Another FFG member, Philippe Eberhard, emphasized that Clauser’s verification of Bell’s theorem decisively demonstrated that the outcomes of measurements at one detector depend on the detector settings at the other detector. However, Eberhard also asserted that this fact did not imply that one could control that dependence to send an intelligible message. The catch was that the correlations Bell predicted would only be revealed when the experimenters compared both their detector settings for each run, and the measured outcomes at each setting. Eberhard’s analysis was the first published attempt to reconcile Bell’s theorem with reality, and has become the standard response to the question of superluminal communication. Heinz Pagels featured Eberhard’s argument in his 1982 book Cosmic Code.

P 201 f:

Eberhard made clear however that his analysis was based on several assumptions, anyone of which might break down. These assumptions included holding the current Bells theorem and Einstein’s  relativity as complete and unassailable. The result was intense thinking and discussion within the FFG.

P. 202 f:

Sarfatti was the most committed to the possibility of superluminal communication, and looked to the military establishment for funding of research along those lines, creating the “i2 Associates, a Meta-Corporation of the Emerging Post Industrial Order”.

 

p. 203f:

Nick Herbert entered the superluminal fray with a design aiming to exploit differences between various polarizations of light. Classically polarization refers to the direction in which a light wave’s electric field changes. In linearly polarized light, the electric field [oscillates sinesoidally in a flat plane]. In circular polarization, the electric field may spin around in a circle, tracing out a helical shape. Linearly polarized light can be polarized either horizontally or vertically [with respect to what reference frame?

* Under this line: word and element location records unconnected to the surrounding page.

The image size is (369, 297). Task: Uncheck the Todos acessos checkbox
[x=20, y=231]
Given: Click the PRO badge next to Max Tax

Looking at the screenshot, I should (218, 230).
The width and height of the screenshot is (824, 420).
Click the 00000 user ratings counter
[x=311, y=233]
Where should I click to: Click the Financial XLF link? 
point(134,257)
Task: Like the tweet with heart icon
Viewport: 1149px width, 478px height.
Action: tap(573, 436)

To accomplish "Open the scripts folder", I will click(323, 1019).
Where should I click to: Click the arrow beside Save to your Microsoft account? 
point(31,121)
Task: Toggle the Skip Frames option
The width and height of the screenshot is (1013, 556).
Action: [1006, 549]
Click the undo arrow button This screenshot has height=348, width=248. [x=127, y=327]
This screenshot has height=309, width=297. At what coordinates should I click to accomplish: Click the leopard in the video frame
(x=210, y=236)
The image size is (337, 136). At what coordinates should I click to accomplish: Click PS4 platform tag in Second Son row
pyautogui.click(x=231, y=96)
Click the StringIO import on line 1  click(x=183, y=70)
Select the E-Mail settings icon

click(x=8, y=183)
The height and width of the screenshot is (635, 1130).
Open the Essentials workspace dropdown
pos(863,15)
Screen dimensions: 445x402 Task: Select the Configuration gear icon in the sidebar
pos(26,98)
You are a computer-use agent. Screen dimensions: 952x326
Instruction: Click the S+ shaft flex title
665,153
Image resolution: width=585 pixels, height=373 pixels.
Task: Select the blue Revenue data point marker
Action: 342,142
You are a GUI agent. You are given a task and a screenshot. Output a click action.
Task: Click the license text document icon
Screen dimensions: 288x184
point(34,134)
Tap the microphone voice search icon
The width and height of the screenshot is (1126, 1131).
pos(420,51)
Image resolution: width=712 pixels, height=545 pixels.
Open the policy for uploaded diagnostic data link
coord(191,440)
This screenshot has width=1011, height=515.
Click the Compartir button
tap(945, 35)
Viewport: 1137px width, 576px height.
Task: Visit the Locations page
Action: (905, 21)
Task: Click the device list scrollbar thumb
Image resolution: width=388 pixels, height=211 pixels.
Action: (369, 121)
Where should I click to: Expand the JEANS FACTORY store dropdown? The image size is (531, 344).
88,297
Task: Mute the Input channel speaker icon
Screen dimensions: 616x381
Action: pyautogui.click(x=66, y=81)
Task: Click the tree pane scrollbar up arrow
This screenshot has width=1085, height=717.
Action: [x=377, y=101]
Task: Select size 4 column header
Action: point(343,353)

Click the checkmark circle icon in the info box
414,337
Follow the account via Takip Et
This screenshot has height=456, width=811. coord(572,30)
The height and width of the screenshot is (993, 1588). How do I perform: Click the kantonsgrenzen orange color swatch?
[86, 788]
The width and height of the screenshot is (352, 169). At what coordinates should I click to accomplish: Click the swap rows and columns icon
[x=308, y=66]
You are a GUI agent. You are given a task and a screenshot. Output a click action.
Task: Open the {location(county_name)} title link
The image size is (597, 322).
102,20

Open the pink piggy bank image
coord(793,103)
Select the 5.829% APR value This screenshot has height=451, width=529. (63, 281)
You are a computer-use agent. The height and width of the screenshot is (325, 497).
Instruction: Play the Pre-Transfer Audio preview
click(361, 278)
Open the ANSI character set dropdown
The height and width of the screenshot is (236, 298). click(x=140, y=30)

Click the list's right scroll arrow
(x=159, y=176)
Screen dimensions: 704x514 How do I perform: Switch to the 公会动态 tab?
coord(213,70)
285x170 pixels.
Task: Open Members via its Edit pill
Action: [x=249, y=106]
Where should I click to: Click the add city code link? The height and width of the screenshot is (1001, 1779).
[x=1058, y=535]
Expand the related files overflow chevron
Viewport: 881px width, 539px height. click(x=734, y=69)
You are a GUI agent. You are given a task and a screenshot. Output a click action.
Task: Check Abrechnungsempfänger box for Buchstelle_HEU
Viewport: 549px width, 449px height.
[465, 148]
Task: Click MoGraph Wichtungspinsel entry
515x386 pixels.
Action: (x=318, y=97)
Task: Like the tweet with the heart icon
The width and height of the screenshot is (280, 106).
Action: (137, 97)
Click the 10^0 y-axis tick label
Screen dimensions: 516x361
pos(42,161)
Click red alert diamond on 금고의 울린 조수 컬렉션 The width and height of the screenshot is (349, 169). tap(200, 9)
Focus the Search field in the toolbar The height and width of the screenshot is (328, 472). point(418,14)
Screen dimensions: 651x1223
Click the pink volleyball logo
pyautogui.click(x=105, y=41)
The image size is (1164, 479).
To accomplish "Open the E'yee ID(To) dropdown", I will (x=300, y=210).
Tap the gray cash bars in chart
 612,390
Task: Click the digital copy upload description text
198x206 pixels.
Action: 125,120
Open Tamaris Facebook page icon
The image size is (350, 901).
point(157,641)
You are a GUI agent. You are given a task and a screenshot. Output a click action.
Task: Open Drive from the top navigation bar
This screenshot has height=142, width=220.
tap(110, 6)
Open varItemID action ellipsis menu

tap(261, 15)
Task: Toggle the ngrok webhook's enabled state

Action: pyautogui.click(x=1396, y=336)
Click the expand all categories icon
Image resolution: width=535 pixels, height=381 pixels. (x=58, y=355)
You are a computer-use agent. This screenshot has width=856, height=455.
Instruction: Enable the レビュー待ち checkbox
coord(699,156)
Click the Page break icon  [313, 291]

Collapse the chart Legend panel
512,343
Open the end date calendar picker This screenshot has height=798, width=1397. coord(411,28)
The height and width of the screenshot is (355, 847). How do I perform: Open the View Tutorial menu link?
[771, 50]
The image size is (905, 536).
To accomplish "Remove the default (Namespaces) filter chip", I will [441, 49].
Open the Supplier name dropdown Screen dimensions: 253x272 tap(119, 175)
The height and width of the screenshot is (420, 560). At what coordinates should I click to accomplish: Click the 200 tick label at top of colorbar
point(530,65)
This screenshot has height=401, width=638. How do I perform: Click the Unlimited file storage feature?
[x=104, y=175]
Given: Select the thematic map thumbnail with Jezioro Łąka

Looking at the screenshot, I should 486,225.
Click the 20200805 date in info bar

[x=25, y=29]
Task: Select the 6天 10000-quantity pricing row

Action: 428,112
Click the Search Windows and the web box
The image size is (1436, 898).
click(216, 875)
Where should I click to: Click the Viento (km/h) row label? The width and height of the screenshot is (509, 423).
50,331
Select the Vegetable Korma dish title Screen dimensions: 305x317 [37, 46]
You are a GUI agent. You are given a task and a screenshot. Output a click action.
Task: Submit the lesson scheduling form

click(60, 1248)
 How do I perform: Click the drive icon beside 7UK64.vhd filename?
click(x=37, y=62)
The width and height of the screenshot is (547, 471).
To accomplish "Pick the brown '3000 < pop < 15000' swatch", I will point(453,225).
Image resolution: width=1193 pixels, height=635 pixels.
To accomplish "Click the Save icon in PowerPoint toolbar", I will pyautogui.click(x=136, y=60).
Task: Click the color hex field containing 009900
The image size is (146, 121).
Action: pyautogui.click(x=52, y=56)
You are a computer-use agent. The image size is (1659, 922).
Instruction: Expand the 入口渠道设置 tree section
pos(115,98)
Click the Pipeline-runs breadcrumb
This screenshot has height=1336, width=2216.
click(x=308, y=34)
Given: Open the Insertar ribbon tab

Note 26: In general other states of polarization are possible as well. Any linear combination of the linear and circular polarization states are possible, leading to the most general state of elliptical polarization.  

P 204:

The helix of circular polarized light may be either right or left handed. 

A (linear) polarizing filter acts like a picket fence. Most of the light reflected off of a flat body of water is polarized horizontally, so vertically polarized sunglasses filter out most of the light reflected from that body of water. Circularly polarized light resolves into horizontal and vertical components, so half the light will come through a linear polarizing filter.

p. 205:

at the quantum level, polarization of light behaves much like the electron’s spin. While electrons have two spin states; spin up or spin down, photons come in various polarization states: Physicists abbreviate these states as H for horizontal, V for vertical, R for right handed circular polarization, and L for left handed circular polarization. Pairs of photons that emerge from a common source in opposite directions, as in Clauser’s experiments, show perfect correlations. If one photon is H, the other will be a V; if one is R, the other will be L. The nature of polarized light had around since the early 19th century. Application to individual photons was postulated in the 1920s. Herbert wanted some way to exploit observable differences between individual H,V, R, and L photons so as to allow encoding of messages.

p. 206:

Herbert became interested in quantum optics. The American Association of Physics Teachers had recently bundled together some of the most important articles on the subject and re-published them as Quantum and Statistical Aspects of Light. Included was an article published in 1936 by Richard Beth who, using a “half wave plate”,  had managed to measure the angular momentum of circularly polarized light. Beth’s device had measured angular momentum for light waves; huge collections of photons acting together.

This was the distinction between photon states that Herbert had been looking for. Herbert imagined a similar device that could measure angular momentum of individual photons.

He reasoned that the R and L photons would each impart equal but opposite amounts of angular momentum, so a half wave plate at a detector would move one direction or the other, but that H and V photons would register zero angular momentum, so the half wave plate at the detector would not move.

An experimenter at one of the two detectors could send a message to the other detector merely by choosing to measure linear or circular polarization.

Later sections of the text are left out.